FX Update: GBP rally stronger than BoE signal, USD surge continues
Head of FX Strategy
Summary: The Bank of England decision was to the marginally hawkish side of the spectrum of likely outcomes in that no haste for a negative rate policy was mentioned, but neither was the idea entirely eliminated. Sterling relief rally shows strong bid for the currency. Elsewhere, the USD surge continues as the longest US yields rose to new highs for the cycle and after a couple of strong data points and as stimulus progress expected soon.
FX Trading focus: GBP rally stronger than BoE signal
More than a bit of relief in sterling as the reaction to the Bank of England meeting today saw a slow reaction at first. The Bank of England statement release was nothing to write home about and the cautious wording around the negative rate guidance did not immediately trigger much beyond a tepid strengthening, but the subsequent strong bid suggests that the market was ready to snap up sterling as long as the BoE failed to come out markedly dovish.

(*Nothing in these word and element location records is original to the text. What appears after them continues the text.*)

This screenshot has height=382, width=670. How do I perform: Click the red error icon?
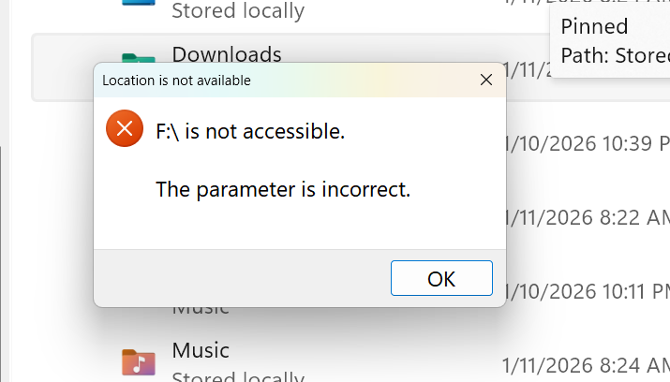(x=125, y=129)
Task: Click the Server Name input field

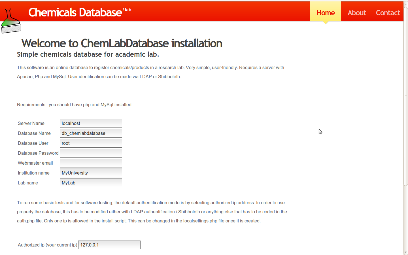Action: pos(91,123)
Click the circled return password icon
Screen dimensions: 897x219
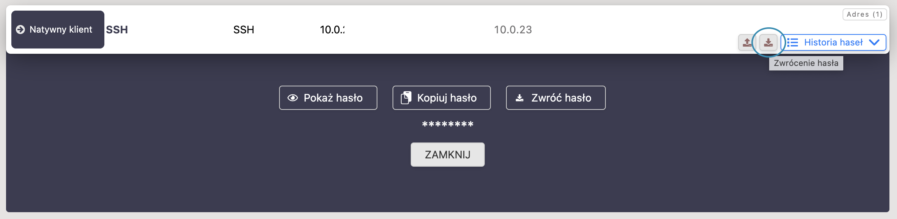point(768,42)
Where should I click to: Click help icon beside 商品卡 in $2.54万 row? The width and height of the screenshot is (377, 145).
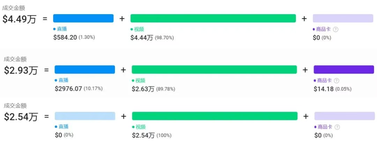pyautogui.click(x=337, y=127)
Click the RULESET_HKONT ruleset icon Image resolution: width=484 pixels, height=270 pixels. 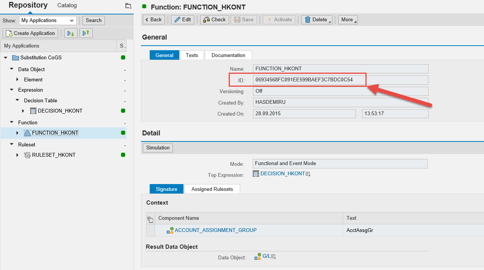click(27, 155)
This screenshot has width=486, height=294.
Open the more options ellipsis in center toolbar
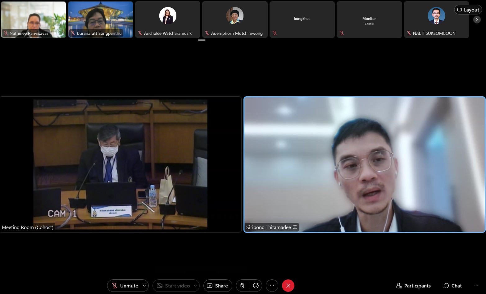click(272, 286)
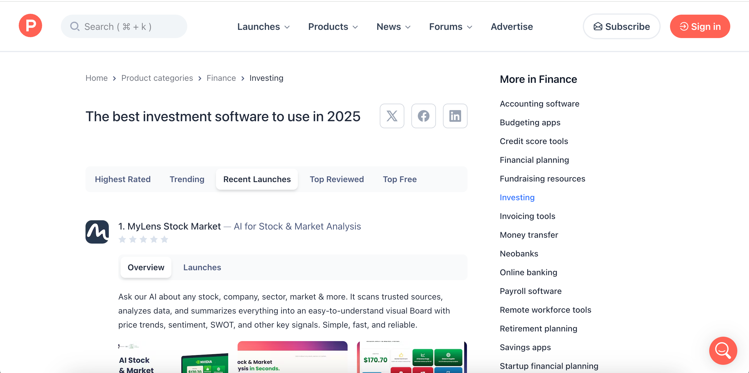Image resolution: width=749 pixels, height=373 pixels.
Task: Share page on Facebook
Action: [x=423, y=116]
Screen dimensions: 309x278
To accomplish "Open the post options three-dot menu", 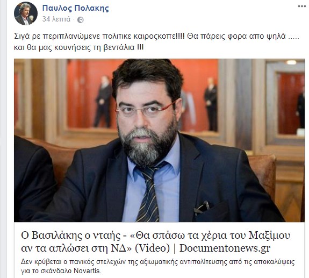I will click(x=301, y=6).
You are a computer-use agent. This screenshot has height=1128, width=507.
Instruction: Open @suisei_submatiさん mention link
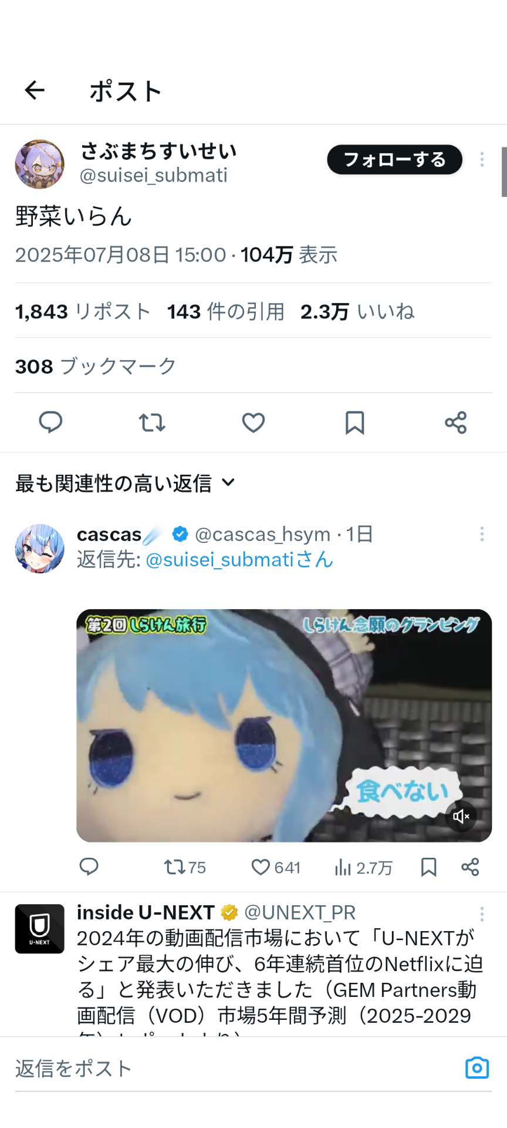point(239,559)
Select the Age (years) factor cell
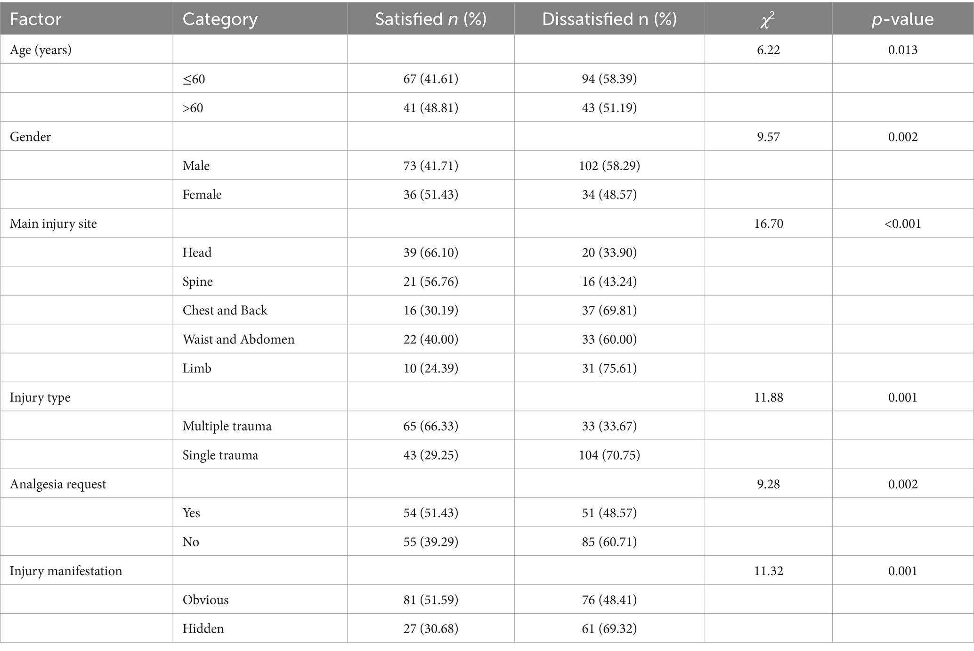Viewport: 974px width, 651px height. pos(41,49)
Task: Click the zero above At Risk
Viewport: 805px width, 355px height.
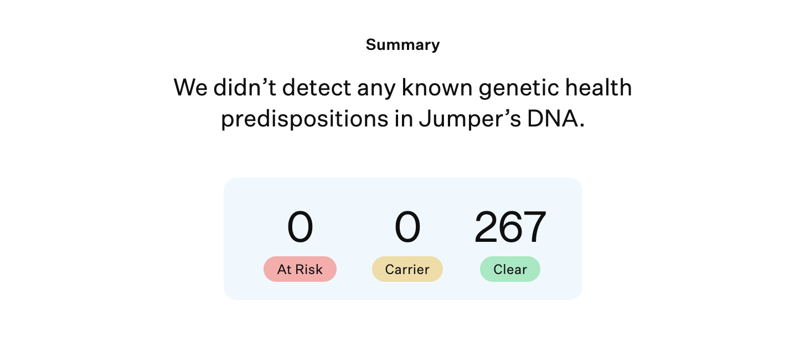Action: 300,228
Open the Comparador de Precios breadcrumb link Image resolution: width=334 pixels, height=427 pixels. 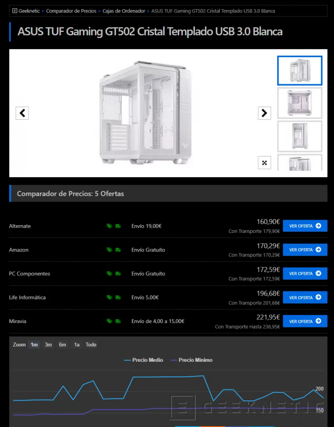(x=71, y=11)
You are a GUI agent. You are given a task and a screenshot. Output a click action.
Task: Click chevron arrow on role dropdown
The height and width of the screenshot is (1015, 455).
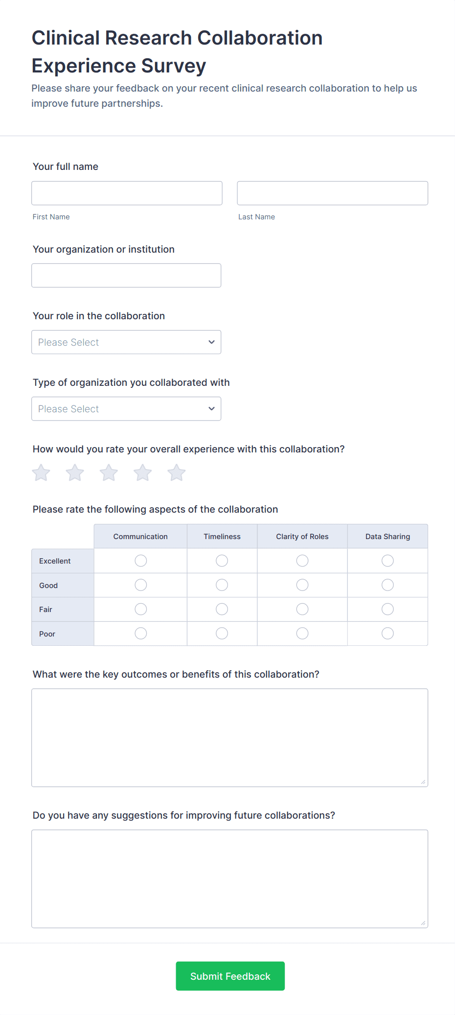pos(211,342)
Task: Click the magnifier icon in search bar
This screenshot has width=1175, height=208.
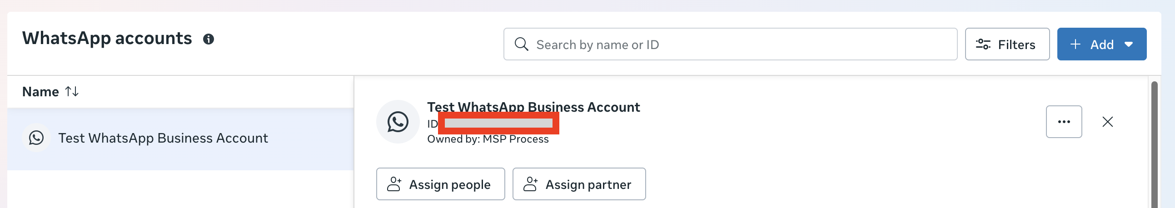Action: [x=521, y=44]
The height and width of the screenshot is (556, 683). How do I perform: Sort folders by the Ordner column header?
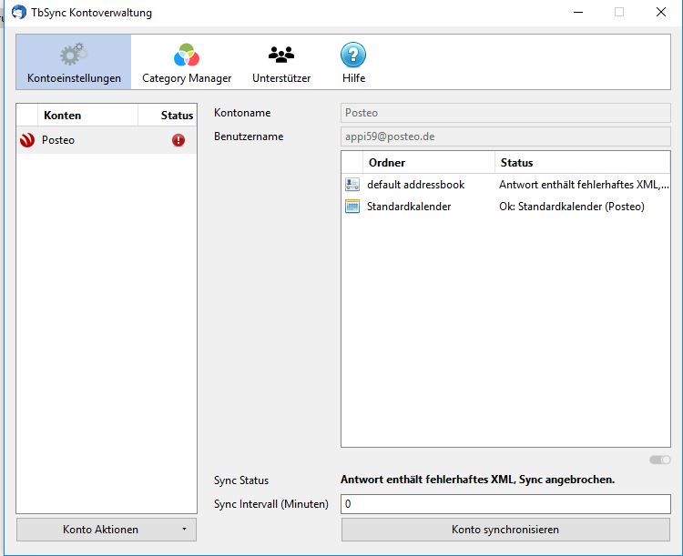pos(430,163)
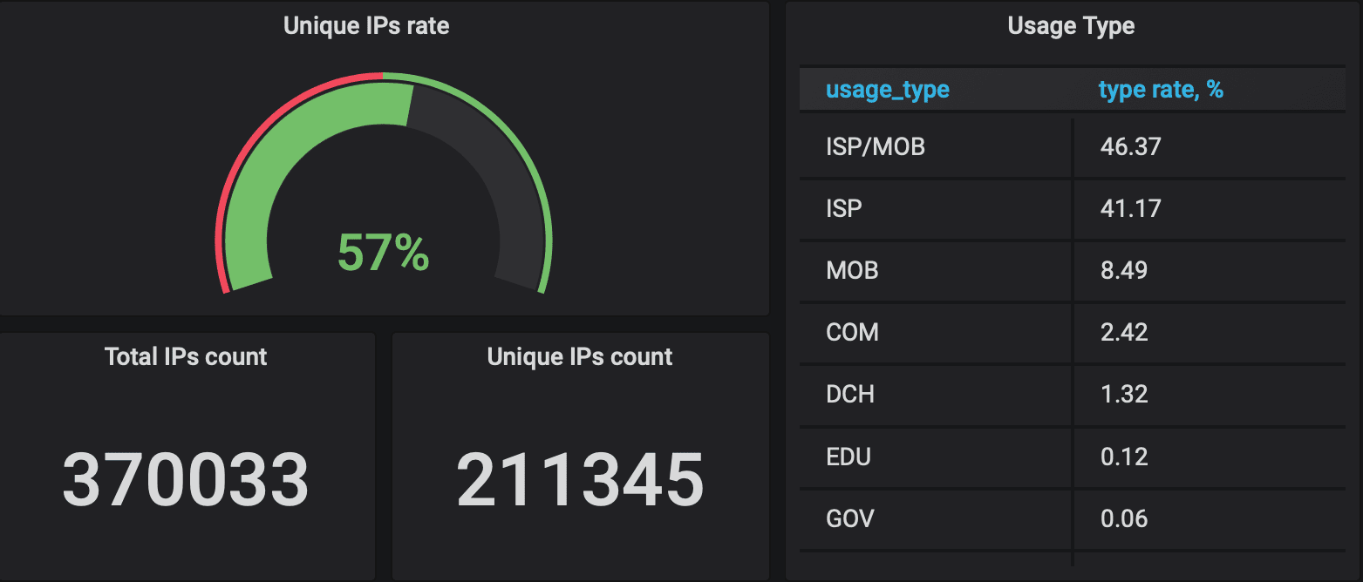Click the COM usage type cell

click(852, 333)
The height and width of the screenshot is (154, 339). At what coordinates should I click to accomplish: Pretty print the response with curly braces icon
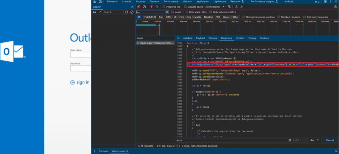pyautogui.click(x=178, y=146)
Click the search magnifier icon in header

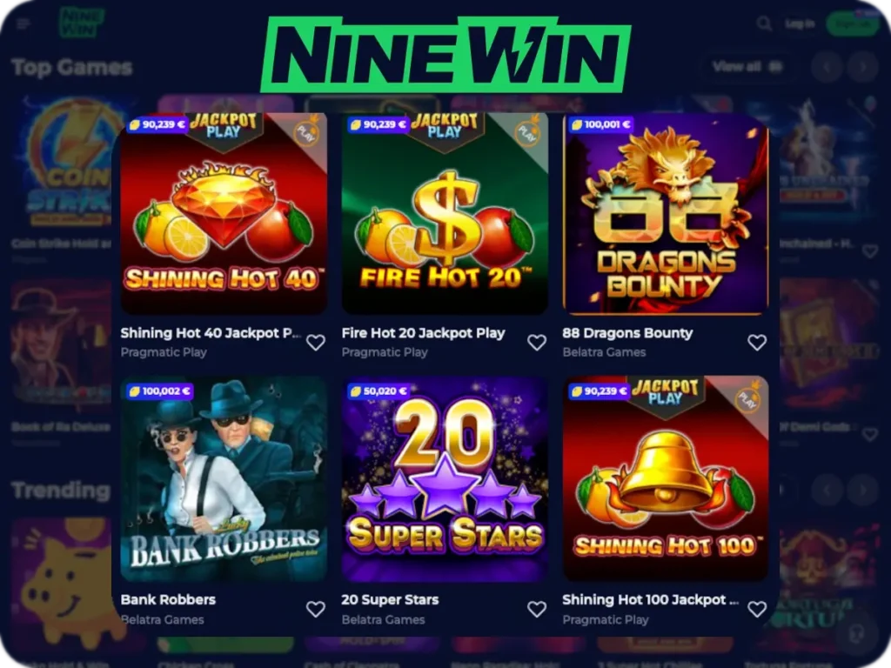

On the “dovish” side, the Bank revised its forecast for 2021 GDP down to 5% from 7.25%, no doubt due to the forecast that this quarter will see a large growth hit from the comprehensive lockdowns (worth noting that UK Covid hospitalization numbers are collapsing at a tremendous rate – down some 38% in just two weeks for a data series through February 1 and it will be tough to justify restrictions if the pace continues to fall and the vaccination roll-out rate is maintained).
The discussion of negative rates was the key focus and the result here was on the marginally hawkish side of expectations, as the Bank of England made it clear that they didn’t want to signal negative rates at this time and that implementing negative rates any time in the next six months would carry with it operational risks for banks. The unanimous vote in favour of the decision reads a bit more hawkish than one might have expected, as there have been divergent opinions on the usefulness of negative rates among the voting members. On the other hand, there was no “full stop” to the NIRP talk, as the bank still guided that banks should prepare for negative rates if ever needed. To me, this is simply a signal that the BoE wants the insurance, or put option, on the matter in the event that the post opening-up economy doesn’t burst to life as anticipated and inflation and/or economic activity nosedives once stimulus begins to fade in Q3 or Q4.
Sterling rising farther here against the single currency in the wake of the BoE meeting, an extension of the recent move below the prior range. This could open up the 0.8600-0.8500 range in the weeks to come with the euro on its back foot over its negative rate policy as the UK may have the luxury of a quicker opening up on its more aggressive vaccine roll-out and a more rapid bounce-back in economic activity on post-Brexit capital inflows and fiscal stimulus. Resistance is now 0.8800-50.
Does the USD rally break the medium term trend?
The great USD bear market is on pause and even struggling for air as EURUSD 1.2000 falls and USDJPY zooms up toward its 200-day moving average (just above 105.50). Other pairs are not especially close to levels that suggest a reversal of the USD bear move, but if we take out 1.1890 in the EURUSD on a daily close, the technical bearish case for the broad dollar would begin to break down – stay tuned.
US data yesterday reminded of the resilience of much of the US economy despite some of the signs of momentum coming out late last year as the stimulus check effect faded and Oct-Dec retail sales were all negative. Of course, we have a new $600 dollar stimulus check issued in January and likely another one of probably greater size on the way very soon if Biden can fast track the stimulus spending as he hopes to do. After comments from the wily conservative Democrat Joe Manchin, it appears he will not stand in the way of the more generous end of Biden’s $1.9 trillion stimulus package, even if he and others may push back against some of the rest of the Biden agenda, including the $15 minimum wage.
Yesterday’s US Jan. ISM services Index was particularly strong, at 58.7 vs. 56.7 expected and 57.2 in December. The ack of comprehensive shutdowns in the US contrasts strongly with the situation in Europe, where the Services PMI’s for the month were below 50 for a second month. A well, the employment sub-index of that service survey hit 55.2, the highest reading since the outbreak of the pandemic, suggesting strong employment gains, a development that was partially corroborated by the US Jan. ADP private payroll survey showing a strong increase of +174k vs. +70k and the December number was revised +45k higher.
January was peak pandemic for the US, it is clear, and if vaccination roll-outs proceed apace (the , the UK numbers suggest the virus impact will disappear rapidly and most of the US is averse to locking down anyway. Stimulus compounding on a US economy that is opening up and already performing well in many areas could mean a spectacular rebound starting as soon as March, but especially following through in Q2. The question will be whether the market second guesses the ability to maintain strength beyond the next two quarters – again, once the stimulus impulse fades and as blitz of treasury issuance that the Fed is doing an insufficient job of absorbing, continues to turn the screws on liquidity as we are already seeing at the longest end of the US yield curve, where the US 30-year yield benchmark has poked to a new cycle high above 1.90%.